Bunzl was under the cosh on Friday as HSBC downgraded its stance on the distribution and outsourcing group to ‘hold’ from ‘buy’ given the valuation multiples and macroeconomic uncertainty.

“We expect that margins in Europe and UK are likely to be hit by a weaker exchange rate relative to the USD, albeit with a 4-6 months lag due to hedging.”

On a longer-term basis, however, HSBC said the shares remain attractive. It said Bunzl’s target markets tend to be grocery, food service, cleaning and safety, which are by nature defensive.

“In a recessionary environment, investors prefer such defensive exposure. Moreover, if the recession is driven by an industrial slowdown, the consumer exposure may leave Bunzl's volumes relatively more secure.

“More importantly, the company actively focusses on products that are not for resale and represents a small portion of the customer's cost base. These characteristics and ability to switch to lower priced/high gross margin own brand product enables the company to offset some of the input cost fluctuations.”

HSBC said its scenario analysis for Bunzl suggest the company needs to continue delivering on M&A momentum in order to justify the current valuation. If the M&A momentum comes to a halt, the shares’ valuation could easily de-rate to 1,710-1,860p, it said.

The bank lifted its price target on Bunzl to 2,400p from 2,140p.

HSBC downgraded Debenhams to ‘reduce’ from ‘hold’ but nudged the price target up to 55p from 53p, pointing to long-term structural concerns.

The bank said a rally in GBPUSD has supported a rebound in wider sector valuations. However, Debenhams is structurally challenged.

It noted the company has 165 UK department stores with average lease lengths of around 22 years versus around seven to eight years for Next, and M&S with freehold ownership.

“Next and M&S also have a volume-led advantage on price. As a result, Debenhams has less flexibility to reduce fixed costs to adapt to a rapidly evolving, increasingly competitive omnichannel market.”

The bank said that while new chief executive Sergio Bucher – ex-Amazon Fashion Europe, Puma, Nike, Inditex – arrives in October and is likely to drive change, any clarity on strategy seems unlikely before the interim results in April 2017. In addition, the investment required to reposition the group as an online play on international markets, or to restructure UK property exposure, is likely to be significant.

“In the interim, we expect competition to increase, driven by a challenging macro and price repositioning at key competitors.”

UBS upgraded Randgold Resources to ‘buy’ from ‘neutral’ with an unchanged price target to 9,750p on the back of share price weakness and strong momentum in the second half of 2016.

UBS said that following a correction of more than 20% from the stock’s July 2016 peak, the risk/reward is now attractive, hence the upgrade.

The bank said it reckons Randgold can meet full-year 2016 production guidance, which will provide the group with strong operating momentum in the second half versus low market expectations.

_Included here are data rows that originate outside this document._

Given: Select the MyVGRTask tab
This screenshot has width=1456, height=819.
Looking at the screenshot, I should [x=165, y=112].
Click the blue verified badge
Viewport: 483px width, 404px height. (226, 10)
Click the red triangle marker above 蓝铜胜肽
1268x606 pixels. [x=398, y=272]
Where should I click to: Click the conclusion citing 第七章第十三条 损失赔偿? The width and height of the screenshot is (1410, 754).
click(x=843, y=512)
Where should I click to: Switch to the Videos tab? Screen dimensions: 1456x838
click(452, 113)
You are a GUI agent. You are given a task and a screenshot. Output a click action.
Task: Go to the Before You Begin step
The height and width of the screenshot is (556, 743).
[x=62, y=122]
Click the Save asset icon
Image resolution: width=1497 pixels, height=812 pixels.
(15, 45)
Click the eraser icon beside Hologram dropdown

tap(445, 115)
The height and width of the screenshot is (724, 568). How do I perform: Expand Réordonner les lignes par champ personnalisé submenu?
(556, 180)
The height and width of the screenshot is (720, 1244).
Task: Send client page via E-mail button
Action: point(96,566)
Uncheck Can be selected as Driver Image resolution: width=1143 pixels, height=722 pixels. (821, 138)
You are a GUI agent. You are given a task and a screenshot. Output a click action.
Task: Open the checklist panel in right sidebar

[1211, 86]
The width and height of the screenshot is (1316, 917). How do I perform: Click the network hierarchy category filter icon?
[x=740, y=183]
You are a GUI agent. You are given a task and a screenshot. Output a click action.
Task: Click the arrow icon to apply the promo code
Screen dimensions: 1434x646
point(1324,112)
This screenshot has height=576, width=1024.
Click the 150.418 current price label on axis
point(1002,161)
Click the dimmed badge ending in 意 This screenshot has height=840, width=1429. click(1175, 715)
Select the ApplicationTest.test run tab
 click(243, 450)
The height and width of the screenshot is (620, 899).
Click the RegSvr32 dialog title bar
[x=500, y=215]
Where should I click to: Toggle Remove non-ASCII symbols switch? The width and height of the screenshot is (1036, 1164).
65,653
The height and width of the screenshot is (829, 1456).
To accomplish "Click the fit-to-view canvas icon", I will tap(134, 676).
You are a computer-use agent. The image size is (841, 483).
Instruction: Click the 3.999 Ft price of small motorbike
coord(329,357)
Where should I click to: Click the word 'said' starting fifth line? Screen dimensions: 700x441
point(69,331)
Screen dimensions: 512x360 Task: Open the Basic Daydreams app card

UBS said two consecutive quarters of weak operating performance have left investors questioning the company’s reputation as a reliable operator that warrants a premium valuation.

The bank, however, said it was encouraging that Randgold provided very clear details in the second-quarter results on throughput/grades/recoveries required at each asset in the third and fourth quarter to achieve the FY16 group production target of 1.25moz.

“We also believe the market underestimates the potential for a material lift in the 2017 dividend that would clearly differentiate Randgold from its global gold mining peers.”

In addition, the bank said it likes Randgold’s low cost position, stable medium-term production, full year 2017 free cash flow and strong balance sheet.